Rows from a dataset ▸
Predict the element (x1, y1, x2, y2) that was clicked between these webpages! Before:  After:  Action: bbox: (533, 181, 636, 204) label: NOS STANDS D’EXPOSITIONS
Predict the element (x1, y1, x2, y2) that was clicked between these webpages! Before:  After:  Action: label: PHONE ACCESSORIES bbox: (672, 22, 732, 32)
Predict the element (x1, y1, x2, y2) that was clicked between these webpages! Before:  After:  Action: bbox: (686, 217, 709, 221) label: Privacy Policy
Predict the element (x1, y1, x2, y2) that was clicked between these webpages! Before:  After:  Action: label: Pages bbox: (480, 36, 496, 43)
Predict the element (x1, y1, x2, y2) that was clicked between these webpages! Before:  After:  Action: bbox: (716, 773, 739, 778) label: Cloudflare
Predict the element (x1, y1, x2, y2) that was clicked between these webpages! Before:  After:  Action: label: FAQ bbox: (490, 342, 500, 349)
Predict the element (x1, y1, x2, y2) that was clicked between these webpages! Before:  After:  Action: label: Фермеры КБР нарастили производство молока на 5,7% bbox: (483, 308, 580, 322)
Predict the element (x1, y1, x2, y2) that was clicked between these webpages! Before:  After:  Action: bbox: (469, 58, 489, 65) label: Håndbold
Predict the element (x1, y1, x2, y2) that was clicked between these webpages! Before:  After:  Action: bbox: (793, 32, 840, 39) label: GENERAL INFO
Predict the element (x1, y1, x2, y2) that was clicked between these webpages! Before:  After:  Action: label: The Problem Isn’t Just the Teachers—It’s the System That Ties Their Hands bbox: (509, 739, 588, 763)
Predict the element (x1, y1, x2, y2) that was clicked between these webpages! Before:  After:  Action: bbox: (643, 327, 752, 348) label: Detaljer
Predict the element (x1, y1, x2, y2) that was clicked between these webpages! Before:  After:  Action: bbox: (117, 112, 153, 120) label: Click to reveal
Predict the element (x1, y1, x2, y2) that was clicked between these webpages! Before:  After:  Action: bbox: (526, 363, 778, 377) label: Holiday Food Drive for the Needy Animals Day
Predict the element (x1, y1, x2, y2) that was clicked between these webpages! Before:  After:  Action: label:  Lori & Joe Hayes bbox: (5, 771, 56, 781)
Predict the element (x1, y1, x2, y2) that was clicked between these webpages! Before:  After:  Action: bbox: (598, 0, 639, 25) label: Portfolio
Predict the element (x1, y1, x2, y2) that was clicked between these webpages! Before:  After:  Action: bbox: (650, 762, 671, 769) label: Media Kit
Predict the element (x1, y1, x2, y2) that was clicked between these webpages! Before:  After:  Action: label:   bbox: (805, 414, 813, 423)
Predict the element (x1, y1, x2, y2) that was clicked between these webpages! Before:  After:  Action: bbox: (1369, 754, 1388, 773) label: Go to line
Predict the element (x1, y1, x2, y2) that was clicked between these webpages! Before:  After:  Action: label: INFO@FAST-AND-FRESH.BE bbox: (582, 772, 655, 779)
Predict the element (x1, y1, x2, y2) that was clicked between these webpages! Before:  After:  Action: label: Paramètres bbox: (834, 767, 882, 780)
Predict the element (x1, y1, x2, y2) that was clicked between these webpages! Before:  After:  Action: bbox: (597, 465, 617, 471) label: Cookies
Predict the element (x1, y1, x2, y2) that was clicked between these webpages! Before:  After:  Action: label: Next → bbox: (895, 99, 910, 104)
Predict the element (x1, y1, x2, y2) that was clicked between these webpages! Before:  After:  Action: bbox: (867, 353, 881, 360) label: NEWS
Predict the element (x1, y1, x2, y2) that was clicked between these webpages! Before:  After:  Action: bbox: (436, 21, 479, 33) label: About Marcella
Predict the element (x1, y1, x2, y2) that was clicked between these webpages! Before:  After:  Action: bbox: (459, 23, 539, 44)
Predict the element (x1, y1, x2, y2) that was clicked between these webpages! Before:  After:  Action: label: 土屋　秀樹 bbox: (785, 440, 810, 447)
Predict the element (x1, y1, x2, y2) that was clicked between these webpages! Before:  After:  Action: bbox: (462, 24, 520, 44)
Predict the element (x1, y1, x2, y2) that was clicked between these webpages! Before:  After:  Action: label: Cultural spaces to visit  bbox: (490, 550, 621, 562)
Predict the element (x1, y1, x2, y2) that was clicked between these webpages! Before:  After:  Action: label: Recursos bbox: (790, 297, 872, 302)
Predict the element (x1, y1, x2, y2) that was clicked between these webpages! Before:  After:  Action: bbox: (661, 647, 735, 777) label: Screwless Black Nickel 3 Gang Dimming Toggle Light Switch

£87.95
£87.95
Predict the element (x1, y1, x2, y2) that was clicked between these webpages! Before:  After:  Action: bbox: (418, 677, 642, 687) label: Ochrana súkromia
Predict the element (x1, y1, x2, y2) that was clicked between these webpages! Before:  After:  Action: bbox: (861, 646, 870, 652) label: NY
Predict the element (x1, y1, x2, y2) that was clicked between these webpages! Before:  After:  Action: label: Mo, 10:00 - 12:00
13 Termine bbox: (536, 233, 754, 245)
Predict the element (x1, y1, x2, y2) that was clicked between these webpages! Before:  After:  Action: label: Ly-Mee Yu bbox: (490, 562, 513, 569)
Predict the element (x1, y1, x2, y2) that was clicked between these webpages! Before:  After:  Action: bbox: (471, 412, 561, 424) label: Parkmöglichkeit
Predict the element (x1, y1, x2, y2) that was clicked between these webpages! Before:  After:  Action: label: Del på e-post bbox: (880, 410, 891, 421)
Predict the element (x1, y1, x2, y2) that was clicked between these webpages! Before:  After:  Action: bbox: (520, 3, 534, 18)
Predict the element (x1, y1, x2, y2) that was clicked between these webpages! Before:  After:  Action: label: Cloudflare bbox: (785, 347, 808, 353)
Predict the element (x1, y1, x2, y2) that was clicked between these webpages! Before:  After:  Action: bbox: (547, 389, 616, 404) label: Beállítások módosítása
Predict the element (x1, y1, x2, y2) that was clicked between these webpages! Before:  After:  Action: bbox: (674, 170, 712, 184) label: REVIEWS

EXERCISE DETAILS ▸ Update every line of the data above, changing "webpages" to "web pages" and leaving everything else the same.

WRITTEN ANSWER ▸
Predict the element (x1, y1, x2, y2) that was clicked between these web pages! Before:  After:  Action: bbox: (533, 181, 636, 204) label: NOS STANDS D’EXPOSITIONS
Predict the element (x1, y1, x2, y2) that was clicked between these web pages! Before:  After:  Action: label: PHONE ACCESSORIES bbox: (672, 22, 732, 32)
Predict the element (x1, y1, x2, y2) that was clicked between these web pages! Before:  After:  Action: bbox: (686, 217, 709, 221) label: Privacy Policy
Predict the element (x1, y1, x2, y2) that was clicked between these web pages! Before:  After:  Action: label: Pages bbox: (480, 36, 496, 43)
Predict the element (x1, y1, x2, y2) that was clicked between these web pages! Before:  After:  Action: bbox: (716, 773, 739, 778) label: Cloudflare
Predict the element (x1, y1, x2, y2) that was clicked between these web pages! Before:  After:  Action: label: FAQ bbox: (490, 342, 500, 349)
Predict the element (x1, y1, x2, y2) that was clicked between these web pages! Before:  After:  Action: label: Фермеры КБР нарастили производство молока на 5,7% bbox: (483, 308, 580, 322)
Predict the element (x1, y1, x2, y2) that was clicked between these web pages! Before:  After:  Action: bbox: (469, 58, 489, 65) label: Håndbold
Predict the element (x1, y1, x2, y2) that was clicked between these web pages! Before:  After:  Action: bbox: (793, 32, 840, 39) label: GENERAL INFO
Predict the element (x1, y1, x2, y2) that was clicked between these web pages! Before:  After:  Action: label: The Problem Isn’t Just the Teachers—It’s the System That Ties Their Hands bbox: (509, 739, 588, 763)
Predict the element (x1, y1, x2, y2) that was clicked between these web pages! Before:  After:  Action: bbox: (643, 327, 752, 348) label: Detaljer
Predict the element (x1, y1, x2, y2) that was clicked between these web pages! Before:  After:  Action: bbox: (117, 112, 153, 120) label: Click to reveal
Predict the element (x1, y1, x2, y2) that was clicked between these web pages! Before:  After:  Action: bbox: (526, 363, 778, 377) label: Holiday Food Drive for the Needy Animals Day
Predict the element (x1, y1, x2, y2) that was clicked between these web pages! Before:  After:  Action: label:  Lori & Joe Hayes bbox: (5, 771, 56, 781)
Predict the element (x1, y1, x2, y2) that was clicked between these web pages! Before:  After:  Action: bbox: (598, 0, 639, 25) label: Portfolio
Predict the element (x1, y1, x2, y2) that was clicked between these web pages! Before:  After:  Action: bbox: (650, 762, 671, 769) label: Media Kit
Predict the element (x1, y1, x2, y2) that was clicked between these web pages! Before:  After:  Action: label:   bbox: (805, 414, 813, 423)
Predict the element (x1, y1, x2, y2) that was clicked between these web pages! Before:  After:  Action: bbox: (1369, 754, 1388, 773) label: Go to line
Predict the element (x1, y1, x2, y2) that was clicked between these web pages! Before:  After:  Action: label: INFO@FAST-AND-FRESH.BE bbox: (582, 772, 655, 779)
Predict the element (x1, y1, x2, y2) that was clicked between these web pages! Before:  After:  Action: label: Paramètres bbox: (834, 767, 882, 780)
Predict the element (x1, y1, x2, y2) that was clicked between these web pages! Before:  After:  Action: bbox: (597, 465, 617, 471) label: Cookies
Predict the element (x1, y1, x2, y2) that was clicked between these web pages! Before:  After:  Action: label: Next → bbox: (895, 99, 910, 104)
Predict the element (x1, y1, x2, y2) that was clicked between these web pages! Before:  After:  Action: bbox: (867, 353, 881, 360) label: NEWS
Predict the element (x1, y1, x2, y2) that was clicked between these web pages! Before:  After:  Action: bbox: (436, 21, 479, 33) label: About Marcella
Predict the element (x1, y1, x2, y2) that was clicked between these web pages! Before:  After:  Action: bbox: (459, 23, 539, 44)
Predict the element (x1, y1, x2, y2) that was clicked between these web pages! Before:  After:  Action: label: 土屋　秀樹 bbox: (785, 440, 810, 447)
Predict the element (x1, y1, x2, y2) that was clicked between these web pages! Before:  After:  Action: bbox: (462, 24, 520, 44)
Predict the element (x1, y1, x2, y2) that was clicked between these web pages! Before:  After:  Action: label: Cultural spaces to visit  bbox: (490, 550, 621, 562)
Predict the element (x1, y1, x2, y2) that was clicked between these web pages! Before:  After:  Action: label: Recursos bbox: (790, 297, 872, 302)
Predict the element (x1, y1, x2, y2) that was clicked between these web pages! Before:  After:  Action: bbox: (661, 647, 735, 777) label: Screwless Black Nickel 3 Gang Dimming Toggle Light Switch

£87.95
£87.95
Predict the element (x1, y1, x2, y2) that was clicked between these web pages! Before:  After:  Action: bbox: (418, 677, 642, 687) label: Ochrana súkromia
Predict the element (x1, y1, x2, y2) that was clicked between these web pages! Before:  After:  Action: bbox: (861, 646, 870, 652) label: NY
Predict the element (x1, y1, x2, y2) that was clicked between these web pages! Before:  After:  Action: label: Mo, 10:00 - 12:00
13 Termine bbox: (536, 233, 754, 245)
Predict the element (x1, y1, x2, y2) that was clicked between these web pages! Before:  After:  Action: label: Ly-Mee Yu bbox: (490, 562, 513, 569)
Predict the element (x1, y1, x2, y2) that was clicked between these web pages! Before:  After:  Action: bbox: (471, 412, 561, 424) label: Parkmöglichkeit
Predict the element (x1, y1, x2, y2) that was clicked between these web pages! Before:  After:  Action: label: Del på e-post bbox: (880, 410, 891, 421)
Predict the element (x1, y1, x2, y2) that was clicked between these web pages! Before:  After:  Action: bbox: (520, 3, 534, 18)
Predict the element (x1, y1, x2, y2) that was clicked between these web pages! Before:  After:  Action: label: Cloudflare bbox: (785, 347, 808, 353)
Predict the element (x1, y1, x2, y2) that was clicked between these web pages! Before:  After:  Action: bbox: (547, 389, 616, 404) label: Beállítások módosítása
Predict the element (x1, y1, x2, y2) that was clicked between these web pages! Before:  After:  Action: bbox: (674, 170, 712, 184) label: REVIEWS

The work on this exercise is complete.